The new faculty members at LIT gave their inaugural lectures; the Faculty of Law followed on Thursday.
Univ. Prof. Prof. Stefan Rass (LIT Secure and Correct Systems Lab) opened the inaugural lecture series at the JKU’s Ceremony Room on Wednesday, April 27, with his presentation titled "The Devil Takes the Hindmost: Security as a Battle of Wits". Beginning with quantum cryptography, Prof. Rass spoke about his two main areas of research, applied cryptography and security economics. Prof. Rass is exploring ways to provide maximum and quantifiable security, particularly by studying ways in which cryptographic mechanisms can be used to provide comprehensive protection by turning privacy attacks into mathematical games.
Univ. Prof. Thomas Gegenhuber (Sustainable Transformation Management Lab) followed with his presentation titled "Organizing for Sustainable Transformations", focusing on why technologies are tangible or intangible artifacts, many at the heart of human activities such as production, services, and communication. He is examining the interaction between technology and society against a backdrop of the UN’s sustainable development goals.
The Faculty of Law followed at 4:00 PM on Thursday, April 28.
Univ.-Prof. Mathis Fister (Institute for Administrative Law and Administrative Theory) held a presentation titled "Intertemporale und intergenerationelle Grundrechtswirkungen - Am Beispiel des Klimaschutzrechts".
Univ. Prof. Claudia Fuchs (Institute for Constitutional Law and Political Science) followed with her presentation titled "Genehmigung, Verteilung, Auftrag: Zur Leistungsfähigkeit der Dienstleistungskonzession als Steuerungsinstrument" about the service concession as a conventional form of action in the area of domestic administrative law.
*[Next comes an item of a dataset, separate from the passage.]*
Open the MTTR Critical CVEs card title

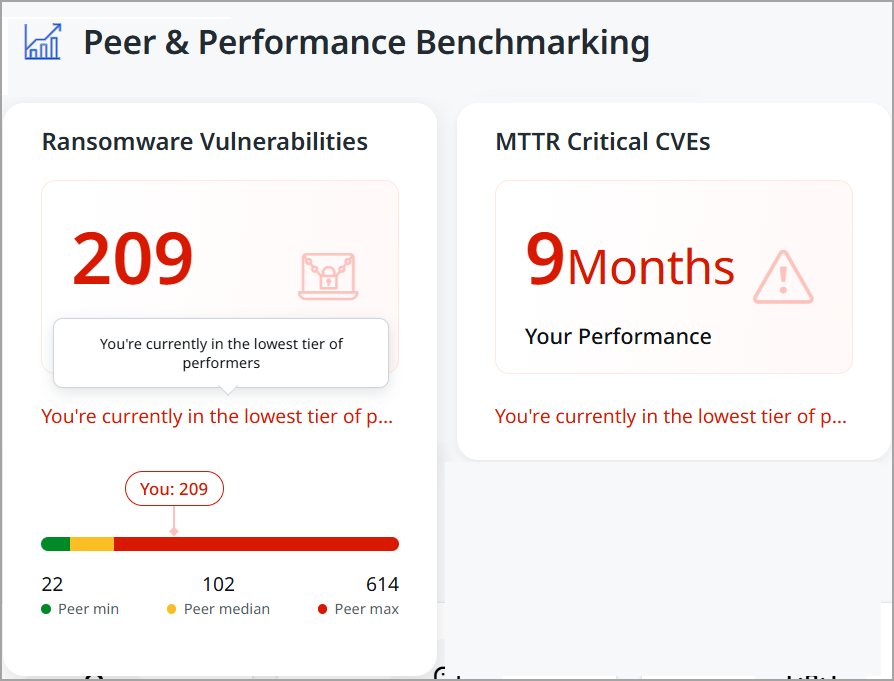coord(603,142)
Under the influence of EU law, this area has undergone functional modification and is increasingly becoming an instrument in the area of market regulation.
Univ. Prof. Markus Vašek (Institute for Administrative Law and Administrative Theory) followed Prof. Fuchs with his inaugural lecture titled "Ein Versuch über die richterliche Unabhängigkeit", focusing on the prerequisites of judicial independence and what this means in concrete terms as well as how it can be developed in the future. His presentation also addressed questions as to how to convey the phenomenon of judicial independence to students in a more comprehensible way.
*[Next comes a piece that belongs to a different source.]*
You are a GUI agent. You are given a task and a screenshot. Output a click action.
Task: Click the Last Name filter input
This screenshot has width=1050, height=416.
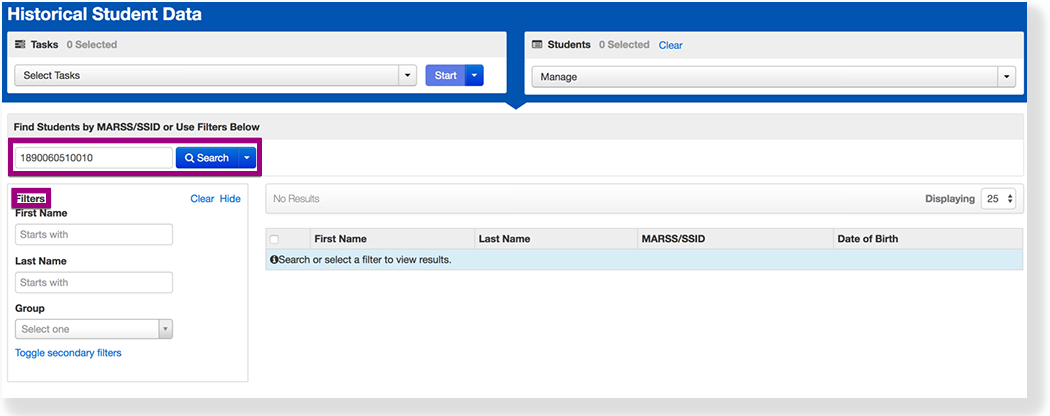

Univ. Prof. Dr. Andreas Wimmer (Institute for Administrative Law and Administrative Theory) concluded the inaugural lecture series with his presentation titled "Schutz der Persönlichkeit im digitalisierten Verwaltungsverfahren", taking a look at the current trend of digitalizing administrative and administrative court proceedings, a process that is raising numerous legal issues. Although the potential use of algorithms, artificial intelligence, and video technology could facilitate procedural efficiency, there are also a number of risks involved, especially pertaining to the individual’s integrity and dignity. Prof. Wimmer’s inaugural lecture focused on outlining potential areas of opportunity, and dangers and pitfalls, and point out approaches to possible solutions.